Sam Jayne, the architect behind Brooklyn's Love as Laughter, has been toiling away at this rock 'n' roll thing for a long time. The story begins in early-'90s Olympia, Washington, where his noisy and highly influential band, Lync, counted a young Isaac Brock amongst its fans. More than a decade later, Brock's Modest Mouse has converted the mainstream's embrace of indie rock into Top 40 success, while Jayne and his Love as Laughter cohorts remain in a state of semi-obscurity. The two musicians remain friends and their bands often tour together. But for some reason, Jayne's labor of love and levity keeps churning out quality records that don't receive the attention they deserve. However, with the release of Love as Laughter's Holy in June, things may be about to change.
"It's like in Back to the Future, where Marty McFly gets rejuvenated once they correct the past," Jayne laughs on the phone from New York. "I got an extra boost of confidence from my friends and people around me to go and make this record." The main source of inspiration he's referring to is, in fact, Brock, a longtime champion of Love as Laughter. With Brock's recent major-label success came the perk of creating his own imprint, Glacial Pace. Besides Modest Mouse, Love as Laughter is currently the only other band signed to the label.

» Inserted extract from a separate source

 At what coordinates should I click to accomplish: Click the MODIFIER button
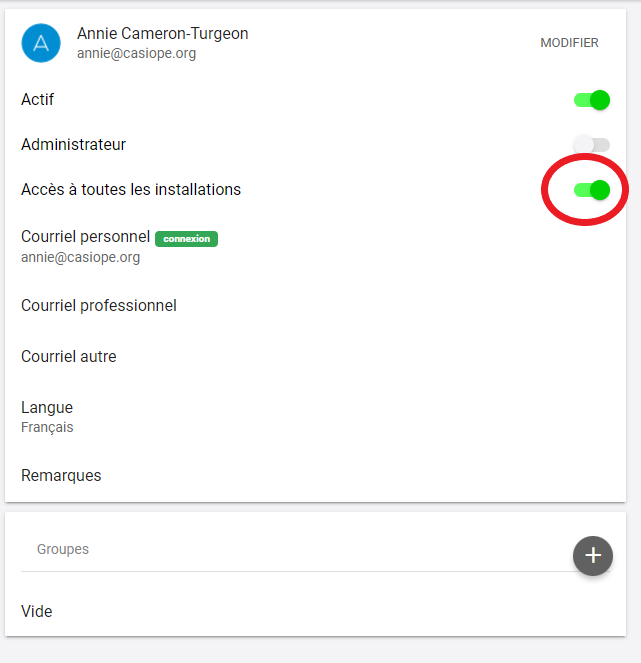tap(569, 43)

Holy is certainly Jayne's most polished and produced effort to date, but it continues the gritty, classic-rock–infused feel that has marked Love as Laughter's music over its past few albums for Sub Pop. "Paul Revere" is perhaps the best example of that combination, as Jayne sneers his way over a wall of distorted guitars. "Young Guns," on the other hand, rides over a lightly syncopated '70s drumbeat before an easy-listening keyboard line surfaces. The strangest tune has to be "All Parts of Me," which, despite its calypso-tinged sound, doesn't feel out of place. "There's stuff for moms on [the record]," Jayne says, before pausing for a second. "Hopefully, there's stuff for snotty kids too."
Though Brock isn't credited as such on the record, Jayne says he played an executive producer role, helping shape the sound and giving the band a much-needed kick in the ass. "The whole point for him was to give us a budget to make a really nice record like the ones he's been making lately," Jayne says. "He wanted to make sure we did a proper, meticulous studio album. It was entirely differently from how I usually work."
The changes didn't stop there. Jayne also faced a fair amount of red tape, which comes from being part of a corporate conglomerate. "It's not like I can just call Isaac and go, 'Hey, man, we can't figure out what to do with our T-shirt budget,'" he sighs. "We have to fill out forms and wait [in] line, or the equivalent."
Obviously, Jayne's new situation requires some adjustments. In the end, does this mean Love as Laughter will leave behind the indie-rock minor leagues for rock stardom? It's hard to say, as the variables — timing, trends, promotion, dumb luck — are endless. It also doesn't seem to be the goal here; Jayne is the first to admit that Love as Laughter has never had much stability. At the very least, Holy may bring the band's music to a wider audience, something that has been a long time coming.